### Supplied records

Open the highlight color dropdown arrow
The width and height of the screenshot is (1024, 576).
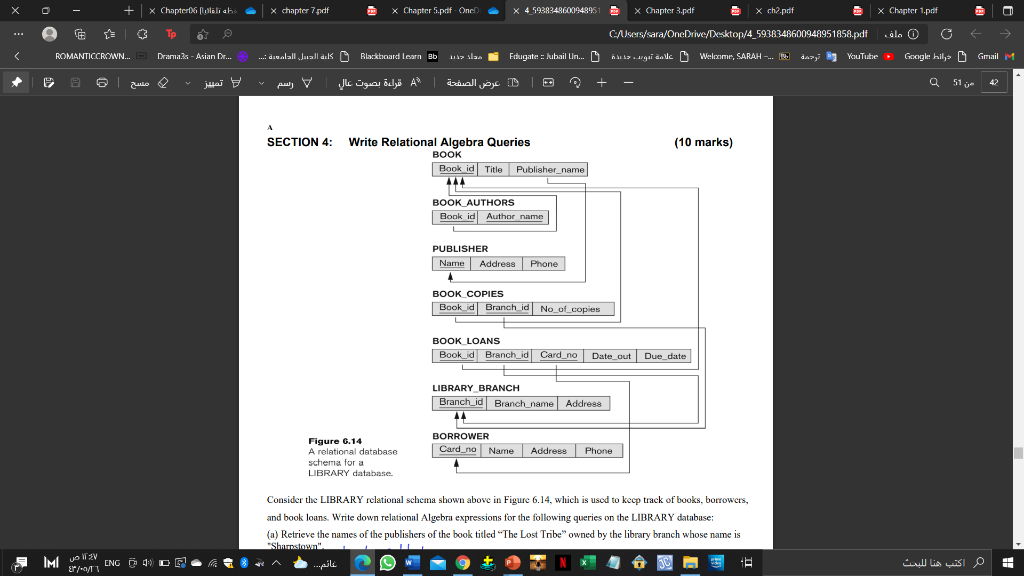(x=188, y=84)
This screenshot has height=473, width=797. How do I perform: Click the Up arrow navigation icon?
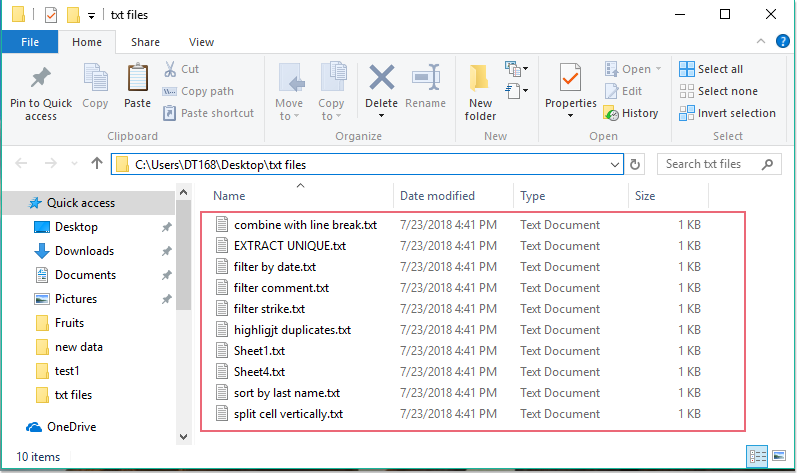(97, 164)
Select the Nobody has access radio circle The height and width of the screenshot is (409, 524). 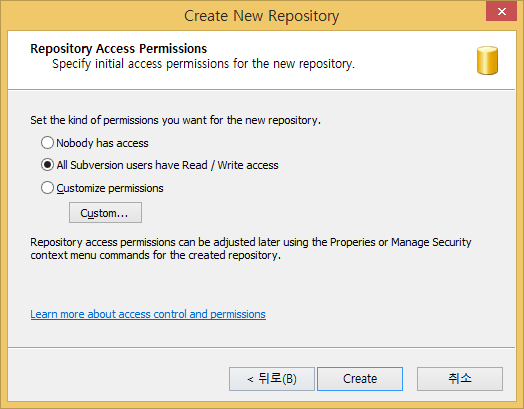pos(47,142)
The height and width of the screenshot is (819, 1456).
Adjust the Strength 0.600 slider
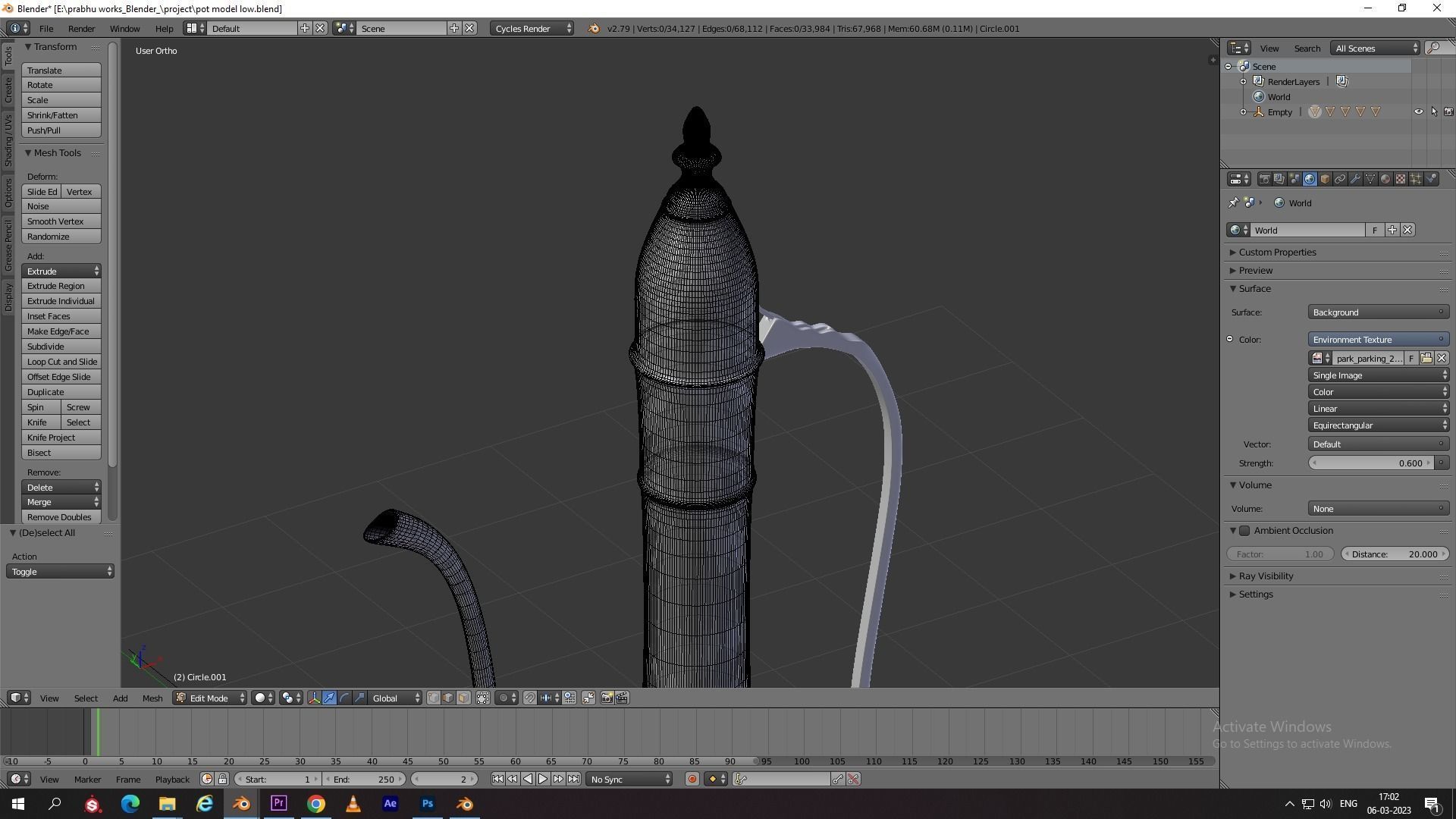[x=1371, y=463]
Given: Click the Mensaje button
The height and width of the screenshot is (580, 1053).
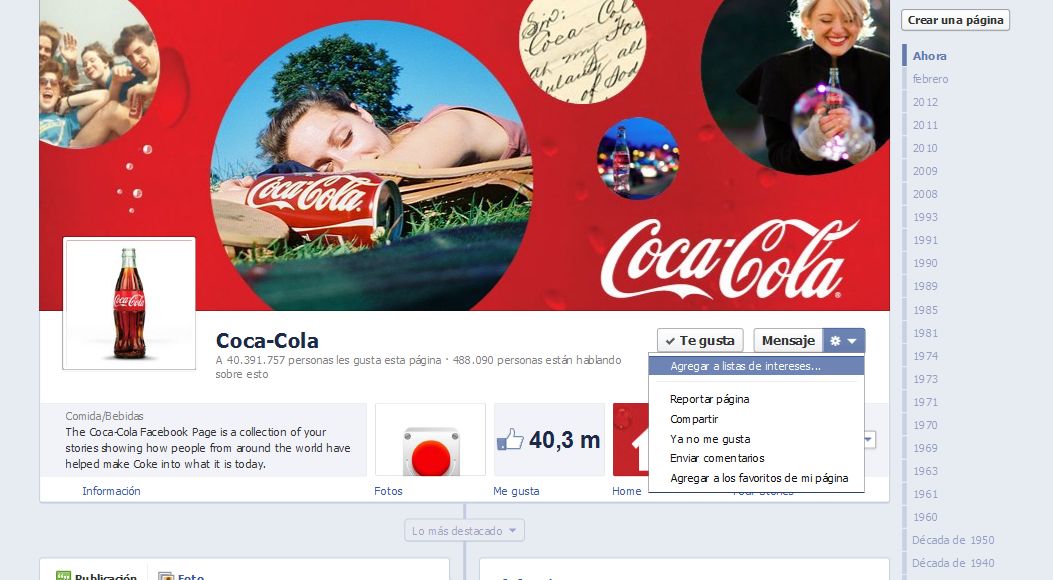Looking at the screenshot, I should (788, 341).
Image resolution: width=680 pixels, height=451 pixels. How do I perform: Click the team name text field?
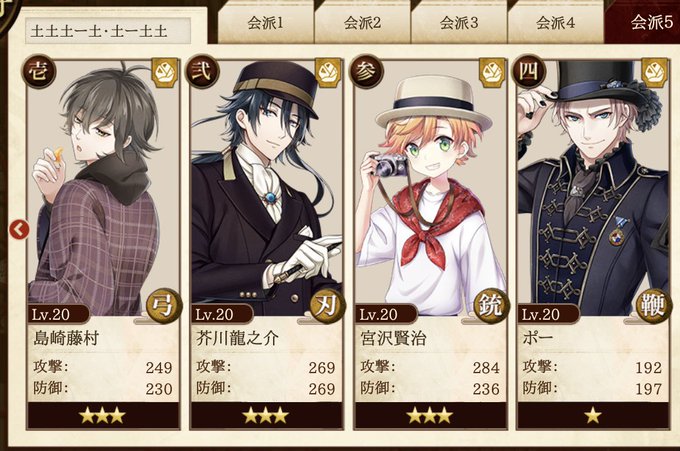tap(108, 31)
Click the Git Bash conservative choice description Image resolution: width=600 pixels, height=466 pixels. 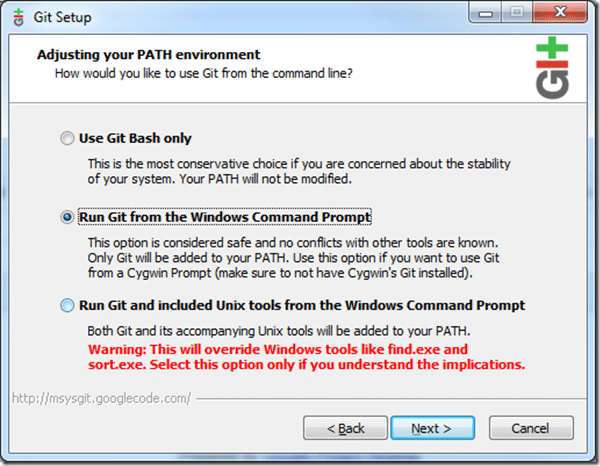[x=299, y=171]
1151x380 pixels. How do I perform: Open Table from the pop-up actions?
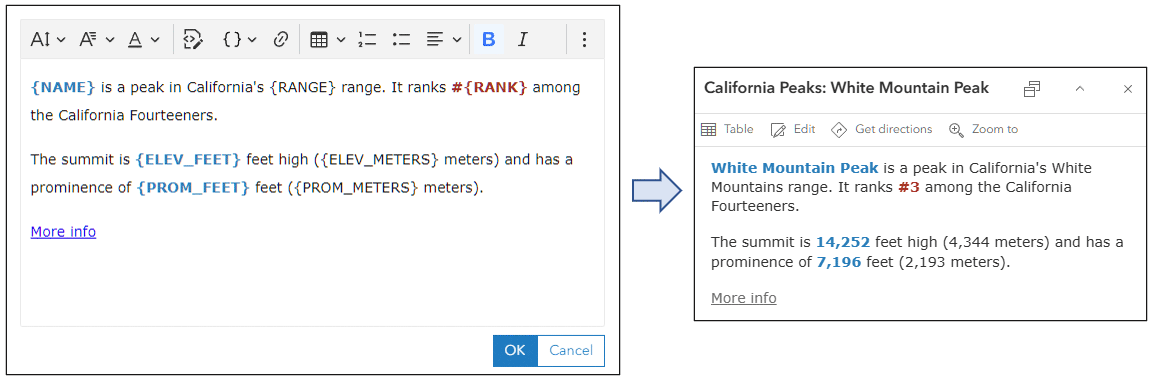pos(727,129)
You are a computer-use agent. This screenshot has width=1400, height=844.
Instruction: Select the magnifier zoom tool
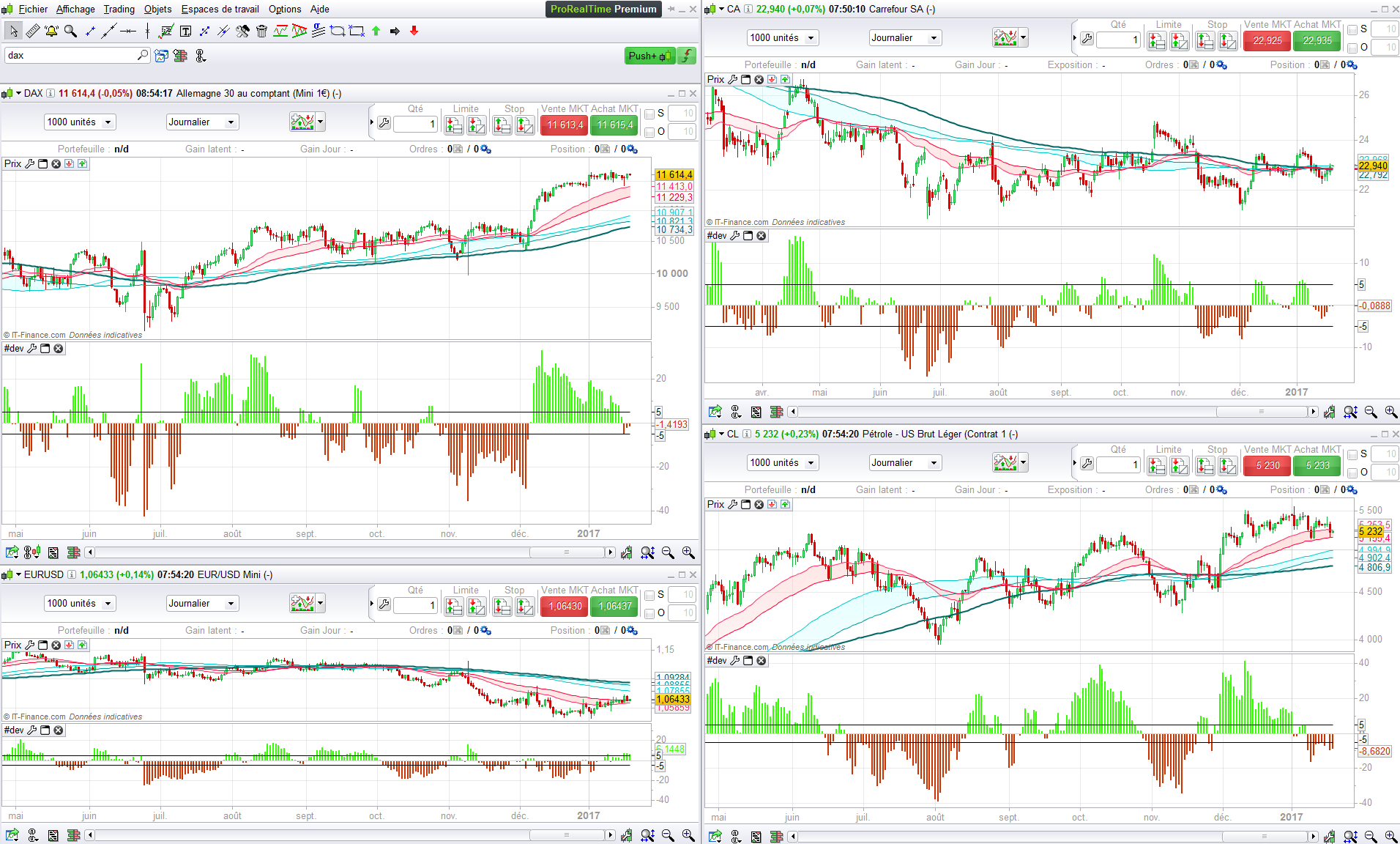[70, 31]
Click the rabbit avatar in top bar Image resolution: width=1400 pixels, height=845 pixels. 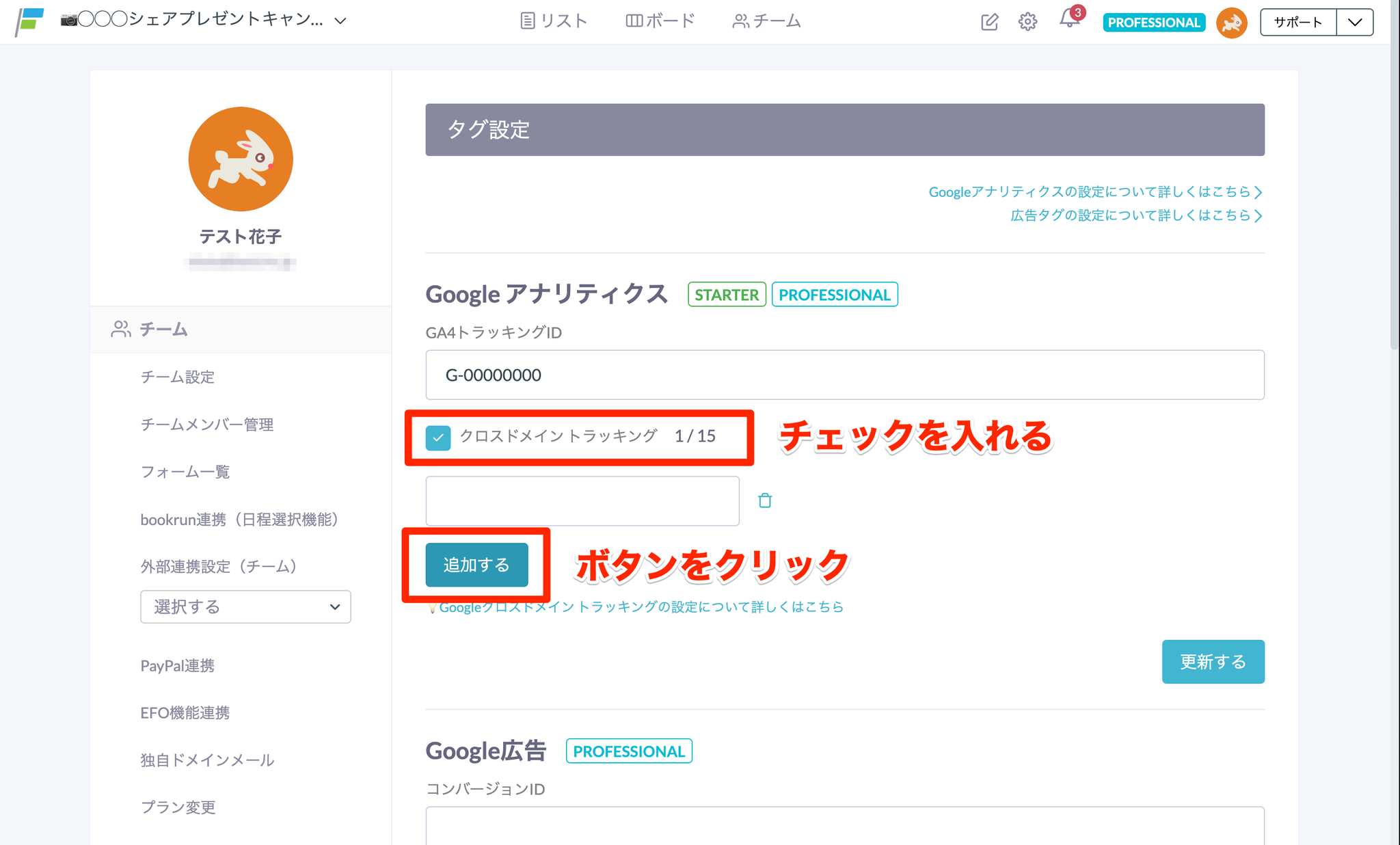click(x=1231, y=23)
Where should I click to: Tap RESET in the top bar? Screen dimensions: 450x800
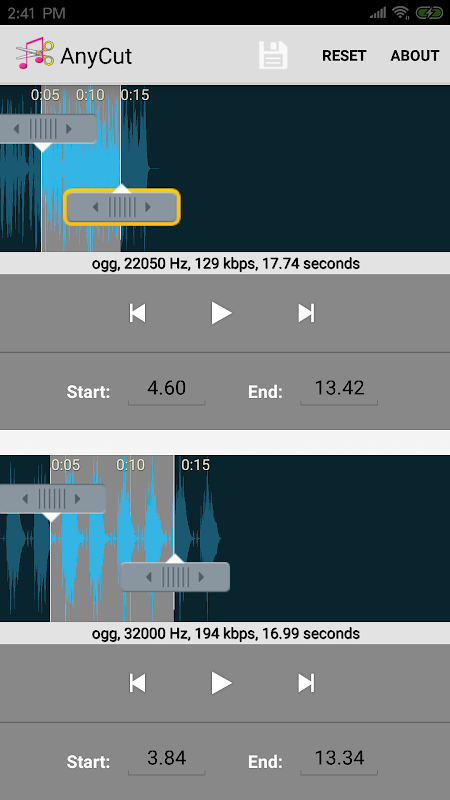pos(344,56)
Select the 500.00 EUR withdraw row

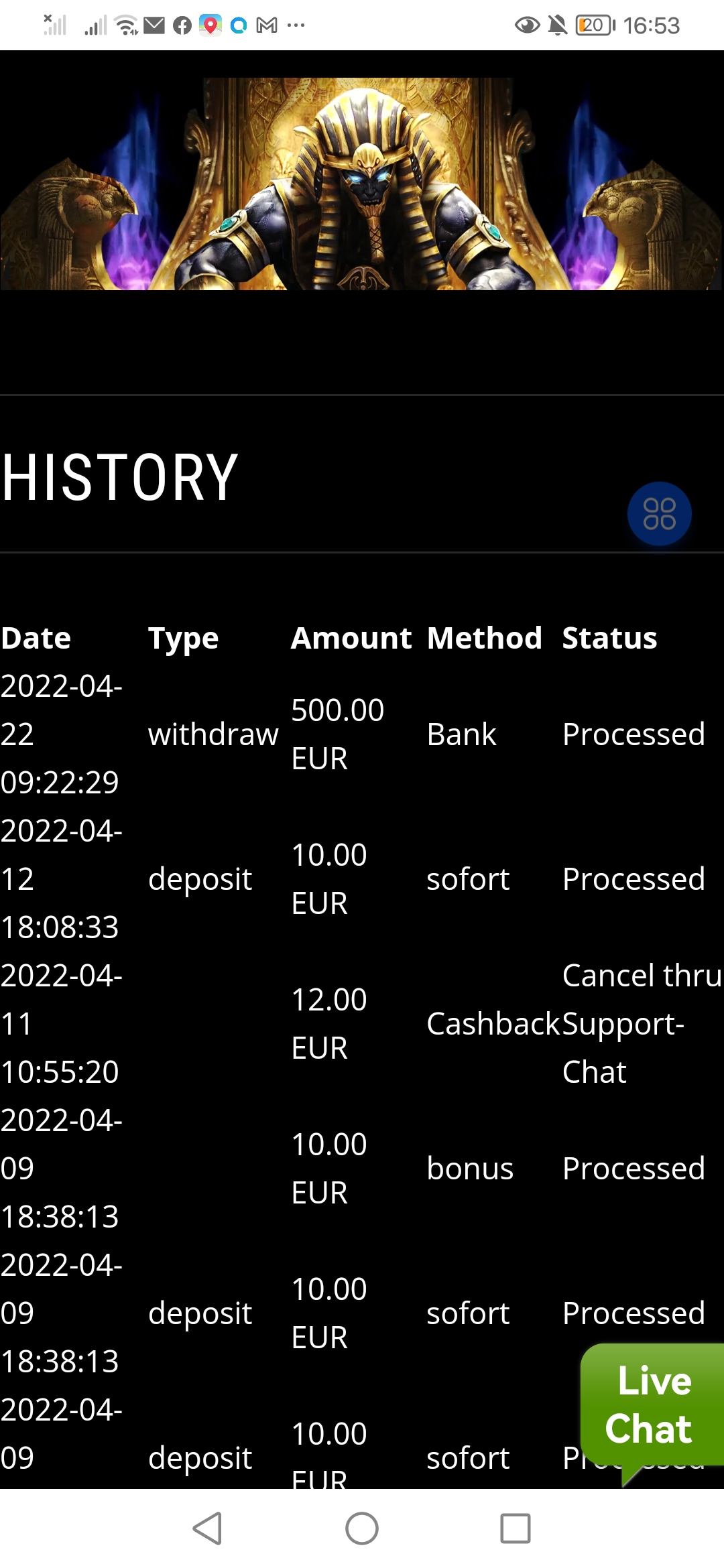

### Job
Put the lines of the material above into a Markdown table with the columns Number and Content, starting at the line that contains "The height and width of the screenshot is (819, 1456)." and continuing through the line that contains "Looking at the", with blank lines skipped. Leave the pictures out of the table.

### Problem solution
| Number | Content |
|---|---|
| 1 | The height and width of the screenshot is (819, 1456). |
| 2 | Adjust the Strength 0.600 slider |
| 3 | [x=1371, y=463] |
| 4 | Given: Click the Mensaje button |
| 5 | The height and width of the screenshot is (580, 1053). |
| 6 | Looking at the screenshot, I should (788, 341). |